Yeni bir metafor ve dünya görüşü
  Kuantum fiziğinin fiziksel ve ruhsal dünya hakkında söylediklerinden doğal olarak yeni bir metafor ve dünya görüşü kaynaklanır. Bu dünya görüşünün özellikleri; yeni fiziğin niye yeni olduğunu tartıştıkça ve yeni fizik bilinciyle bakarak, insan felsefesine ve insan ilişkilerine yani psikolojiye nasıl uygulandığını gördükçe daha da netleşecektir. Kuantum kuramı şimdiye dek ortaya atılan en başarılı fizik kuramıdır. Deney sonuçlarını ancak birkaç desimal nokta kaymasıyla doğru olarak önceden hesaplayabilir. Fakat her nasılsa bu ön tahminleri ve sonuçları açıklayamadığı için genel denklemlerden yeni gerçeklik ortaya çıksa da, buluşlarıyla insanın hayal gücünü canlandıran bu ‘yeni dünya görüşü’ henüz yeterince anlaşılmış değildir.

  Kuantum Kuramı ve Günlük yaşam
  Kuantum kuramının tamamlandığı son altmış yılda kuantum fizikçileri arasındaki yaygın görüş, kendilerinin gerçek dünyayla ilgili ne bir şey söyleyebilecekleri, ne de söylemeleri gerektiğidir. Yapabilecekleri en  emin şeyin denklemler sonucu tahminlerde bulunmaya devam etmek olduğunu söylerler. Ve bu katı söylem kuantum kuramıyla günlük yaşam arasında yapılacak yeni sentezlerin oluşumunu aksatmaktadır. Bu aşırı bilimsel ve
“gerçekçi olmayan” görüş, Danimarkalı fizikçi Niels Bohr tarafından yapılan kuantum kuramının Kopenhag yorumu olarak bilinir.

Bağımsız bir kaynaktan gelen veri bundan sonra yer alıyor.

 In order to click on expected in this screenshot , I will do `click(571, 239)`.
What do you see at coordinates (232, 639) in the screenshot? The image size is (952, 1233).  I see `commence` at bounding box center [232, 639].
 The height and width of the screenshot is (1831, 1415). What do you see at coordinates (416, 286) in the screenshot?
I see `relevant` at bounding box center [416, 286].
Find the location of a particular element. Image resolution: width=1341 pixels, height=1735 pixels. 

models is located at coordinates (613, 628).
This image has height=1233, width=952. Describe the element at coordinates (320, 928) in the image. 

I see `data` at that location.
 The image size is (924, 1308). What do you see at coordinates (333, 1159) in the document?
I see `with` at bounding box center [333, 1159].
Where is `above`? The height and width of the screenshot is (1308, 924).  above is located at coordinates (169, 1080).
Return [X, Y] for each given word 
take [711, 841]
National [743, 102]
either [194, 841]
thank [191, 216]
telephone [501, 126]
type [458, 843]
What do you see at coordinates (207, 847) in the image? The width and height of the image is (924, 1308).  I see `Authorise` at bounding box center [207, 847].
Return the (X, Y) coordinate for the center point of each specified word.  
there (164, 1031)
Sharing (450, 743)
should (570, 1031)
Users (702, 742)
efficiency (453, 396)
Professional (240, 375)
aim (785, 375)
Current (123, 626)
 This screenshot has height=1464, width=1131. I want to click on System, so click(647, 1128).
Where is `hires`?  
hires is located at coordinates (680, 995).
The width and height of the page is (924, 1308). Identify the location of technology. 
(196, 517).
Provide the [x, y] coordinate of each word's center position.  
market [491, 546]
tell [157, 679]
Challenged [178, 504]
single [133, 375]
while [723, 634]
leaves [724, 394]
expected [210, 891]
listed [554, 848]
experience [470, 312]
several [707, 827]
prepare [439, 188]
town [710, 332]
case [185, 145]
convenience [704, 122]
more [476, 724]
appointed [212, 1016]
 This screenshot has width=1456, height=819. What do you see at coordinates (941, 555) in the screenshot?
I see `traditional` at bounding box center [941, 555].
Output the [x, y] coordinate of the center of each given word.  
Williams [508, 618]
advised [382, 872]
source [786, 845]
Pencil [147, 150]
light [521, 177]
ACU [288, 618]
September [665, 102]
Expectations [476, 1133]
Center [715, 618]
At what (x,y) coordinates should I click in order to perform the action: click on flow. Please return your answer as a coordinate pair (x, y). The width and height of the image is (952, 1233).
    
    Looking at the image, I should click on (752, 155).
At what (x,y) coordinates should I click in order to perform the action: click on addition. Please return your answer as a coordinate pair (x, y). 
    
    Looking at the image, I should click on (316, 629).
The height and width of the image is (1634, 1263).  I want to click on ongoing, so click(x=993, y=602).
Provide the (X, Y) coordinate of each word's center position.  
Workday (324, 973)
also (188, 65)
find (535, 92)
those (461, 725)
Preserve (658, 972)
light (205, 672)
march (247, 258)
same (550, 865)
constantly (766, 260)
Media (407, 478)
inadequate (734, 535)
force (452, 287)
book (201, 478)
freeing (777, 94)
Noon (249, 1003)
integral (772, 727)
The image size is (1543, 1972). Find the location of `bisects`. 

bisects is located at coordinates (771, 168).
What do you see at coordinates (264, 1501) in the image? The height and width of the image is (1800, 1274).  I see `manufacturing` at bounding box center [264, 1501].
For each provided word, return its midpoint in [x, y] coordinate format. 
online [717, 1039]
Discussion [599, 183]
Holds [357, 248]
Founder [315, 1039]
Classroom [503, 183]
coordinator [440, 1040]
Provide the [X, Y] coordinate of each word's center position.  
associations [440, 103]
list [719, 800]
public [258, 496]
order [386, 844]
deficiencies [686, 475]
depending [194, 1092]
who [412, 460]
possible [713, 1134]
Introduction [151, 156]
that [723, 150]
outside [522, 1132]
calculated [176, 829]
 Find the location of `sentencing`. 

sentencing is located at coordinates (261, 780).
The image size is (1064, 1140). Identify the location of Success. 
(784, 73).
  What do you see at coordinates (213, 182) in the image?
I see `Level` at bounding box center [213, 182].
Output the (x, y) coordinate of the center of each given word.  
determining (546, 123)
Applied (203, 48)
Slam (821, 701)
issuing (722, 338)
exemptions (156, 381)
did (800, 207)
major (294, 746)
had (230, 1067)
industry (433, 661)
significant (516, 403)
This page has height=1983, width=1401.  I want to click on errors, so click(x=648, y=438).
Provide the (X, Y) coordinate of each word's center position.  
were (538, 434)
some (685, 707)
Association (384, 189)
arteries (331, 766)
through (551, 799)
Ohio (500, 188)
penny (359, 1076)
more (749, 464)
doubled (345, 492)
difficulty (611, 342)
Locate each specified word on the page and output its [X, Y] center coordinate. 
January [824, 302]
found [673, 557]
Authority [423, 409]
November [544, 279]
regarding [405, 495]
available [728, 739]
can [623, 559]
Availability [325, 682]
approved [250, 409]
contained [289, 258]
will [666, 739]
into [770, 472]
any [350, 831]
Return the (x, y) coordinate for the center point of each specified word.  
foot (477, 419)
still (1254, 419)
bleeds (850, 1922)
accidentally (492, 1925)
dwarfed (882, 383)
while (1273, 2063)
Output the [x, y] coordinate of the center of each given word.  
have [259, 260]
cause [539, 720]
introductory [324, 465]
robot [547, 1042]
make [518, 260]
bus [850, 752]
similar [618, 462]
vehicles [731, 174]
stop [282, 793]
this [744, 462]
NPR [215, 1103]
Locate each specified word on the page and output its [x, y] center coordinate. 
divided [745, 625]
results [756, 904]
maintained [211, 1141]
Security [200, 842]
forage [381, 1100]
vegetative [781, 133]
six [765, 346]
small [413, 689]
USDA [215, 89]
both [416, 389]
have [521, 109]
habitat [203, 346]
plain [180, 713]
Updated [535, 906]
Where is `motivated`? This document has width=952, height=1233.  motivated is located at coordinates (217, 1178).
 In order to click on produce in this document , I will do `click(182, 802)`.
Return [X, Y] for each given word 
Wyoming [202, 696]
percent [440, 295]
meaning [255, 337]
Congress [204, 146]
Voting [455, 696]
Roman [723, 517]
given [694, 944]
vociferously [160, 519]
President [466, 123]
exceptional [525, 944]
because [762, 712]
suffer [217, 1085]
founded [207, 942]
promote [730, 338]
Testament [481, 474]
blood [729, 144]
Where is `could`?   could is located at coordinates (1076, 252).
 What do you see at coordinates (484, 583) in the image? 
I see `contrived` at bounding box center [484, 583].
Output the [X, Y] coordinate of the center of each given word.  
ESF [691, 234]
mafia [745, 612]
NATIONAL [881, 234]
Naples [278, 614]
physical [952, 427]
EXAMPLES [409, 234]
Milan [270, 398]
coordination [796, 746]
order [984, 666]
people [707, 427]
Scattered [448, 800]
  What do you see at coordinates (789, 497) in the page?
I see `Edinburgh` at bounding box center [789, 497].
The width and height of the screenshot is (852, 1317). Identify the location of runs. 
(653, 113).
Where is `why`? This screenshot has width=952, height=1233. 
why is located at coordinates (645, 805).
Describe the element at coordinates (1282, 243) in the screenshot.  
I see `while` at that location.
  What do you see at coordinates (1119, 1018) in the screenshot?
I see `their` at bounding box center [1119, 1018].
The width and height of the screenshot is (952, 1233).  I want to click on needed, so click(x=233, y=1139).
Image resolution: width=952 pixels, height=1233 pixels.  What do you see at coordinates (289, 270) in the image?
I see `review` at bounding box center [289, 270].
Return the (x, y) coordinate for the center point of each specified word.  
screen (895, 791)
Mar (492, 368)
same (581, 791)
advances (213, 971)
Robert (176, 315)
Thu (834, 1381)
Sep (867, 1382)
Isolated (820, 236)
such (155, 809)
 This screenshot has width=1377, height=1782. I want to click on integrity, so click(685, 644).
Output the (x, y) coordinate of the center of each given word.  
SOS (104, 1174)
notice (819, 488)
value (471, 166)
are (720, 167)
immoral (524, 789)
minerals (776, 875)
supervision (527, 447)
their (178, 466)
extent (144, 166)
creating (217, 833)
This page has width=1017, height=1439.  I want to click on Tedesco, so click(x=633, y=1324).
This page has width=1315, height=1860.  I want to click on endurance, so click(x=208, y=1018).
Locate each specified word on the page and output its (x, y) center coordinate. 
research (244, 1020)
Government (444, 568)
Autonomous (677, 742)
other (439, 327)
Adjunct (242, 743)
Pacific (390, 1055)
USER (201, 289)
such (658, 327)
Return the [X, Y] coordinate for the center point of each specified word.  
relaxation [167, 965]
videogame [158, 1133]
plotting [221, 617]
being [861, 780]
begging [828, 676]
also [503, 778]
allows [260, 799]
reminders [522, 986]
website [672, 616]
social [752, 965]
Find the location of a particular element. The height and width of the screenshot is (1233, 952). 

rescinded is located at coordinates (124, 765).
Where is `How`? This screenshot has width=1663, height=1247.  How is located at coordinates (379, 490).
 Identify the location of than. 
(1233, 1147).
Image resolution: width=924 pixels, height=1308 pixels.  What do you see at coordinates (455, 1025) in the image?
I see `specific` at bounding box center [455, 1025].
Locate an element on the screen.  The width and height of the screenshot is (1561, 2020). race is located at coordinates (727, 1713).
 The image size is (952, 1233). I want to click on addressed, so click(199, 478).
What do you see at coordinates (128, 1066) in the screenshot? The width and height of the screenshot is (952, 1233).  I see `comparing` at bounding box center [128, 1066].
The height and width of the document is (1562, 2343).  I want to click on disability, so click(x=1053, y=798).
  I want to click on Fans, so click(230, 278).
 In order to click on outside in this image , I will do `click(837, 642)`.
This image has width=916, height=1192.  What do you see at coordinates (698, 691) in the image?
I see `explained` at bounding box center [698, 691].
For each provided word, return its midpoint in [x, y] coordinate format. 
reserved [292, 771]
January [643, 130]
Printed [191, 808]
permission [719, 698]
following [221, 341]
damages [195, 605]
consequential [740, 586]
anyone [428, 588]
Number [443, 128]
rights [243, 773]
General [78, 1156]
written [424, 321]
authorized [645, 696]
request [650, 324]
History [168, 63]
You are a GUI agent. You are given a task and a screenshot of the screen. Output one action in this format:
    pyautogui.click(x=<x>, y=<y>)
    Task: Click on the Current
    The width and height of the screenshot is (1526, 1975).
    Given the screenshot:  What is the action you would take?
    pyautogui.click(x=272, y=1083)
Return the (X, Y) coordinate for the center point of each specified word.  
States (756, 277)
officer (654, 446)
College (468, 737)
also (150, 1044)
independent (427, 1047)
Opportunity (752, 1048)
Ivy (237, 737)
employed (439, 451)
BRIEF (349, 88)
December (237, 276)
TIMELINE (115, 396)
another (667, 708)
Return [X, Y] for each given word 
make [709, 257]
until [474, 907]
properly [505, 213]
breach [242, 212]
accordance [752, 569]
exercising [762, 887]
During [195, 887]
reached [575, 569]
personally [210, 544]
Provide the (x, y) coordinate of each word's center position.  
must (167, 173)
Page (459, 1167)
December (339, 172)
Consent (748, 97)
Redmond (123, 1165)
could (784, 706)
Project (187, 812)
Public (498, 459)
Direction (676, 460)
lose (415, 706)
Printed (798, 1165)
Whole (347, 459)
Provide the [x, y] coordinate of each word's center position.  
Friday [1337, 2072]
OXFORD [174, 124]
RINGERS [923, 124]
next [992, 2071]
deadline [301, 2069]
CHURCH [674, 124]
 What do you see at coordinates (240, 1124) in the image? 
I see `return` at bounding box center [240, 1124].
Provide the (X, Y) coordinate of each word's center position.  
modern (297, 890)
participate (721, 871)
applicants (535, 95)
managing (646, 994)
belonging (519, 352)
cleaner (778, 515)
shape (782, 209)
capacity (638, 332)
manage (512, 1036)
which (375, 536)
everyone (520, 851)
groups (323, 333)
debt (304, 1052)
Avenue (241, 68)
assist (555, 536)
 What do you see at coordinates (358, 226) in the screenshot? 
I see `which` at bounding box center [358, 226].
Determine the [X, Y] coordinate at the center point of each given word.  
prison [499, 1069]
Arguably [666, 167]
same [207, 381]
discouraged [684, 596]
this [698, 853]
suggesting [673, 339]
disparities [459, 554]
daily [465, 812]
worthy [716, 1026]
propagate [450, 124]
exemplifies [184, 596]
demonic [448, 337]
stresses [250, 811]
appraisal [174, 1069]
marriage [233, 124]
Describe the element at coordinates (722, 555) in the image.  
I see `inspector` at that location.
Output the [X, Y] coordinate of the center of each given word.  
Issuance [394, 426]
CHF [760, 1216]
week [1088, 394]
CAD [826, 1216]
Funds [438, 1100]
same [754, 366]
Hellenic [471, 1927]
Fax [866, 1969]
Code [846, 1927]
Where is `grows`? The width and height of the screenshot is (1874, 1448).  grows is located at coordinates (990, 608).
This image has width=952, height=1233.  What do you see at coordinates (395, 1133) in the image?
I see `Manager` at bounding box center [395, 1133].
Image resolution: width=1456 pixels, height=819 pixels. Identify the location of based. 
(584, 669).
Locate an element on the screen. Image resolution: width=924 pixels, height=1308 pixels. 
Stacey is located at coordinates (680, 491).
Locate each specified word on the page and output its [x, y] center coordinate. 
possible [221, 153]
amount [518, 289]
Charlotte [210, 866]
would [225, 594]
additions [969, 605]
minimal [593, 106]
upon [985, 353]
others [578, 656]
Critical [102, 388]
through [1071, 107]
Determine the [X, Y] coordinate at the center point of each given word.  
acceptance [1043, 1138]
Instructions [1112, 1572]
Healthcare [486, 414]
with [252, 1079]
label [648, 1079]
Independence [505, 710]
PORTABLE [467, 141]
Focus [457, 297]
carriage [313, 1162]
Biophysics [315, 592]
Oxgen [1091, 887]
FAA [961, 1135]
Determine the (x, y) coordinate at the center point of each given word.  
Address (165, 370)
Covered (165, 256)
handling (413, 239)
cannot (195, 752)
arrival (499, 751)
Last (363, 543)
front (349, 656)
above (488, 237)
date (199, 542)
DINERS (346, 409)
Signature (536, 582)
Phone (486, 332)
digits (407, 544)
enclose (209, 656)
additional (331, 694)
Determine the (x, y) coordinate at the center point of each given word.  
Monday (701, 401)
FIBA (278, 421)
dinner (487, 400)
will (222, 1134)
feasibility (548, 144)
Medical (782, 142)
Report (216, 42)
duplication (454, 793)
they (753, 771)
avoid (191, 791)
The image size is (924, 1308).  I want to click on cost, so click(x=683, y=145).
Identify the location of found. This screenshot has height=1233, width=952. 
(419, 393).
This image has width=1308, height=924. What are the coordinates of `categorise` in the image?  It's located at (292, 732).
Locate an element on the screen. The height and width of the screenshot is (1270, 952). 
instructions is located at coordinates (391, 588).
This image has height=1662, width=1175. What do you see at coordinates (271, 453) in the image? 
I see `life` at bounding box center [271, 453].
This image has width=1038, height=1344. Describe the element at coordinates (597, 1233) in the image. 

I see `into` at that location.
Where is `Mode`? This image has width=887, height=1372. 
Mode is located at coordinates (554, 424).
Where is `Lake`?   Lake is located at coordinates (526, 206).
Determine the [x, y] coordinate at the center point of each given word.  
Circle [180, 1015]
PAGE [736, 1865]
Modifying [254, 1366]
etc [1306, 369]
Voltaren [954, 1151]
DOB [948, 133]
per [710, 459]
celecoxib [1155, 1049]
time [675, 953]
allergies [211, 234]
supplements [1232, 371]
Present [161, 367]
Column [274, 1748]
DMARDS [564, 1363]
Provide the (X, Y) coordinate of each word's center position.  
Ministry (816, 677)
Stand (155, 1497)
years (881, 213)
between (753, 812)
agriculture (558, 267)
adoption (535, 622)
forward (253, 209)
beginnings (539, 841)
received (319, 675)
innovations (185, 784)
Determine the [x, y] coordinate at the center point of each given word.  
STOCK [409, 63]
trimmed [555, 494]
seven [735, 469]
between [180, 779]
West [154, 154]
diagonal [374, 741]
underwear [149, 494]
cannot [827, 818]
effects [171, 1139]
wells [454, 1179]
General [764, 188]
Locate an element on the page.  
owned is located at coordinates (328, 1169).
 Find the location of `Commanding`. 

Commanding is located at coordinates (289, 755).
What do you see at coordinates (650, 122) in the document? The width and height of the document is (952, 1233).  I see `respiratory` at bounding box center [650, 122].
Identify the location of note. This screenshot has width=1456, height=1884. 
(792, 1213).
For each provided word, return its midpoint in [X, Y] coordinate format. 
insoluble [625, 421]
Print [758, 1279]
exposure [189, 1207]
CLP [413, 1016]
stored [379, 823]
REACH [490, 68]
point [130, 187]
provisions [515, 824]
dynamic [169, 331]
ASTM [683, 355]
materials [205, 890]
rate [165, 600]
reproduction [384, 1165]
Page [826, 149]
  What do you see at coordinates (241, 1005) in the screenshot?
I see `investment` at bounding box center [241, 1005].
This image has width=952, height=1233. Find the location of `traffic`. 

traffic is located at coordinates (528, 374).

   Fizik, her şeyin olasılıklar denizinde yüzdüğü ve hiçbir şeyin sabit bir yerde varolduğundan söz edilemeyen, kuantum seviyesindeki olayların garip ve belirsiz doğasından etkilenerek bu görüşü şiddetle savunmuştur. Bu görüş kuantum kuramcıları ve onların felsefi izleyicileri arasında atom-altı parçacık seviyesinde gerçeklik olmadığı, hatta bazı durumlarda gerçeklik diye bir şey olmadığı şeklinde saçma ve asılsız söylemlerin ya da teorilerin oluşmasına da neden olmuştur ki tamamen yanlış anlaşılmış faraziyelerdir. Oysa nesnelerin varolduğu gerçek bir dünya vardır ve bizler o gerçek dünyada her gün soluk alıp-vermekteyiz. Kuantum kuramının yeni metafor oluşturması ve çağımızın ana felsefesi olabilmesi için, hakkında günlük yaşamın gerçekleriyle ilgili olarak çok konuşulması ve çok örnek verilmesi gerekir.